▸ Aim of the exercise: Keep the wording of the records intact as you retype them, and omit every image.

▸ Records shown:
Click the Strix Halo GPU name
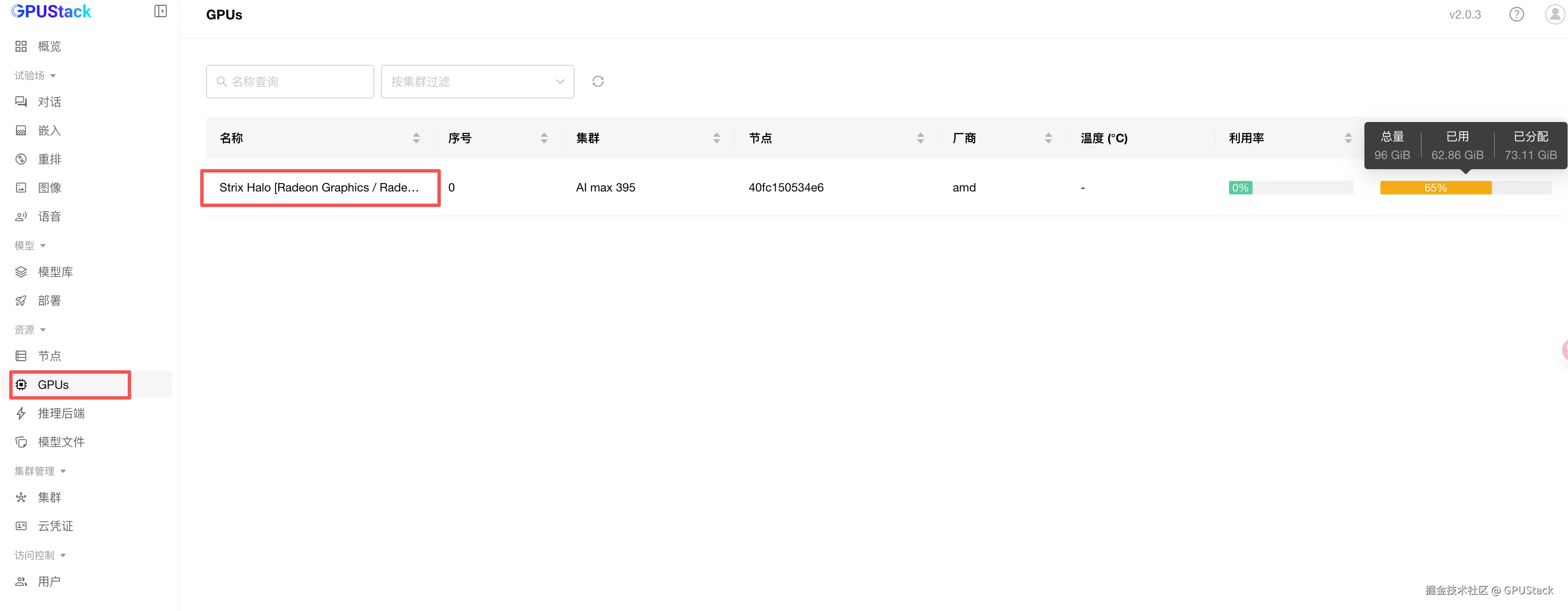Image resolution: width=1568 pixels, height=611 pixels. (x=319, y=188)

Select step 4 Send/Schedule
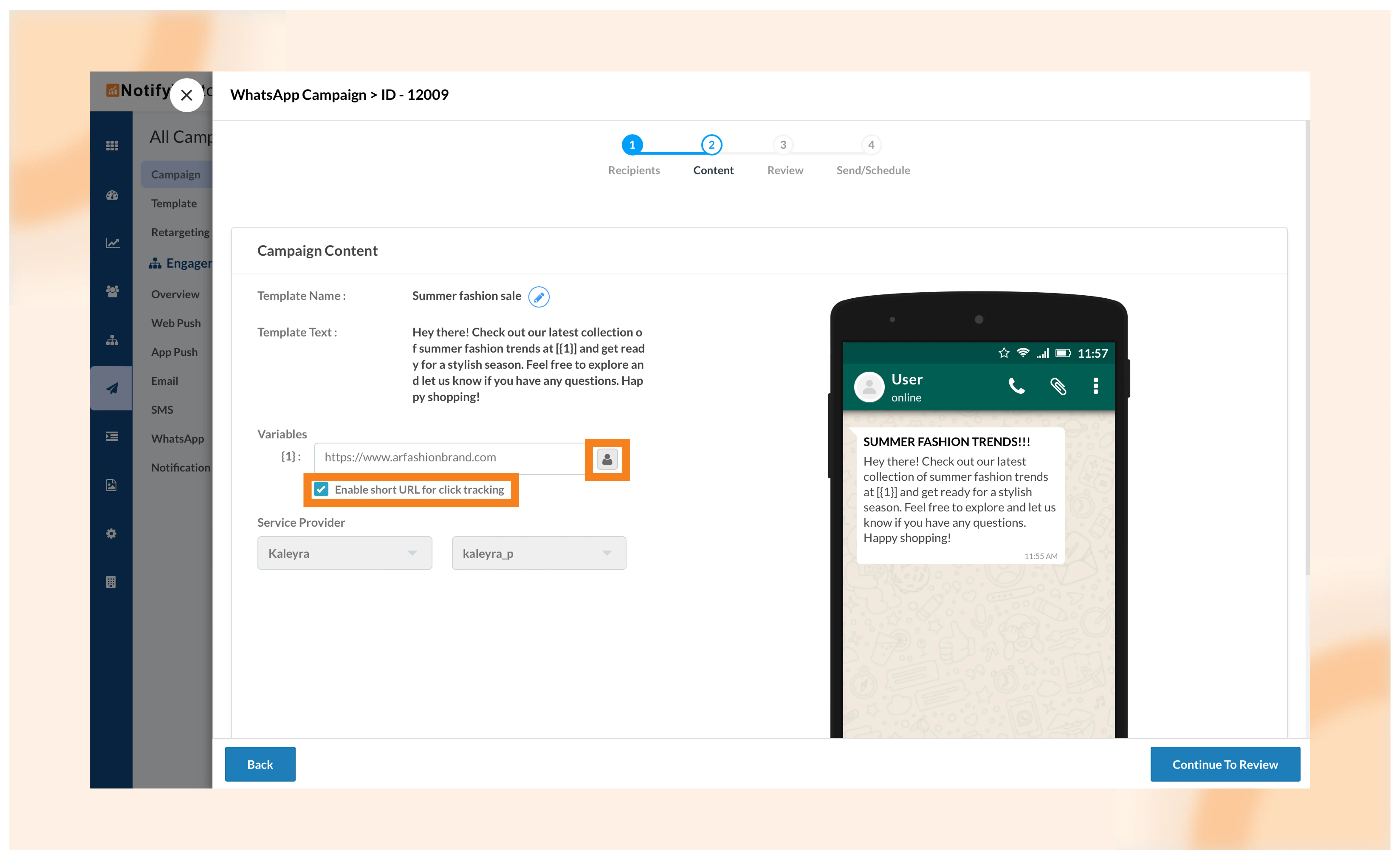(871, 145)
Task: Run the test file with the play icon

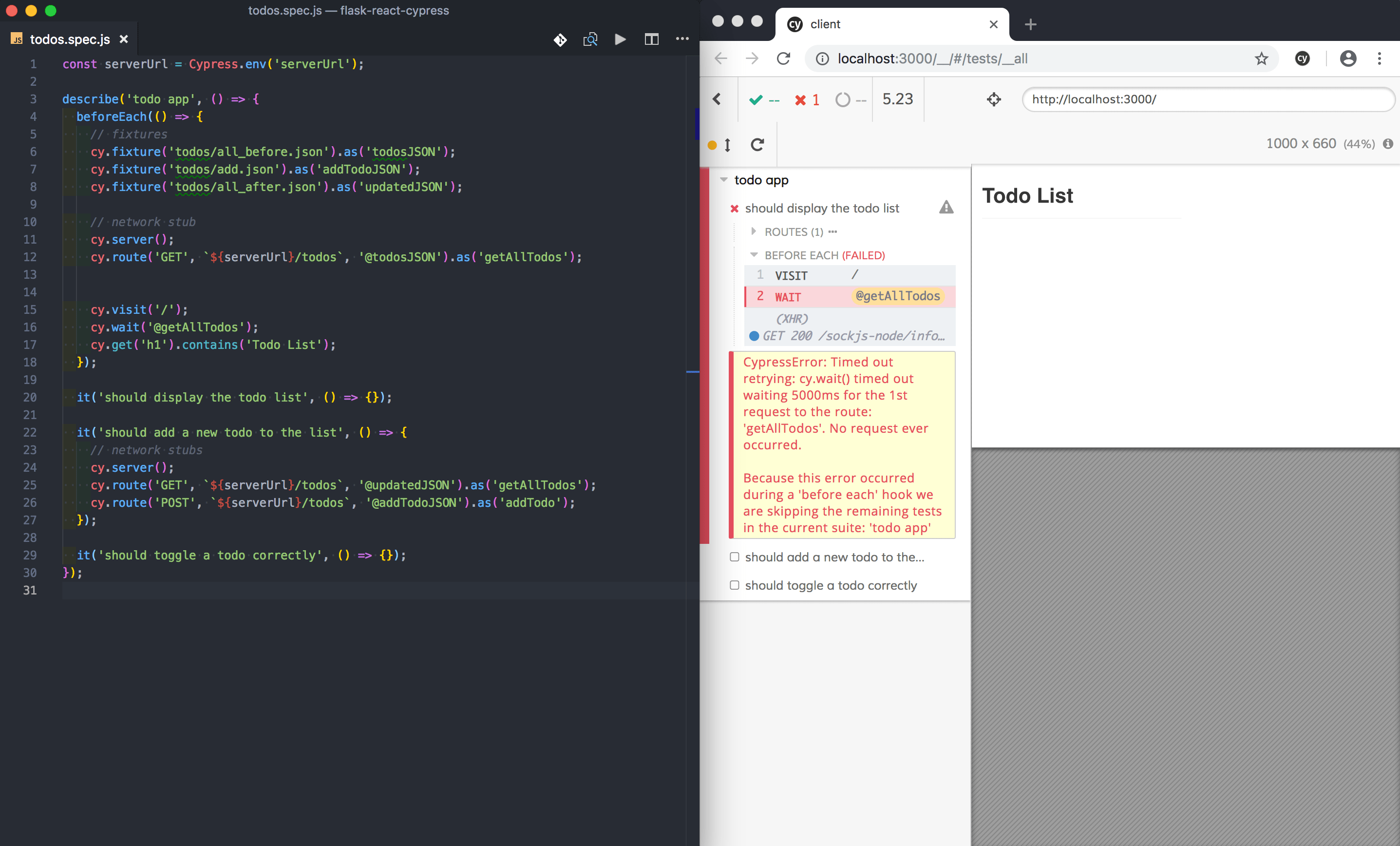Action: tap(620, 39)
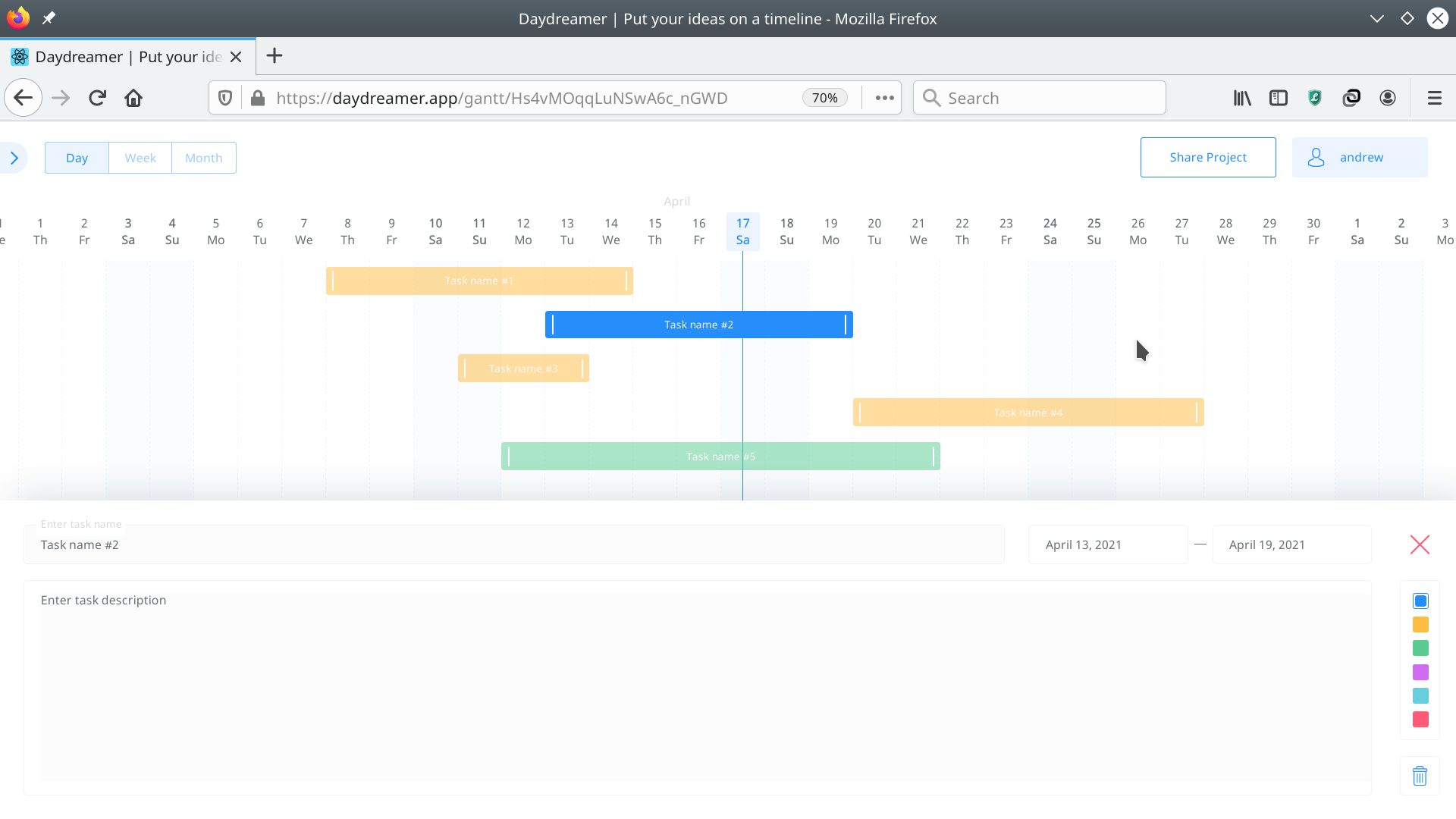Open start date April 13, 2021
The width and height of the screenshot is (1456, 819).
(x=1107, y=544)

▸ Task answer:
Click the Strix Halo GPU name
Image resolution: width=1568 pixels, height=611 pixels. (x=319, y=188)

Select step 4 Send/Schedule
(871, 145)
Task: Run the test file with the play icon

Action: tap(620, 39)
Open start date April 13, 2021
The width and height of the screenshot is (1456, 819).
(x=1107, y=544)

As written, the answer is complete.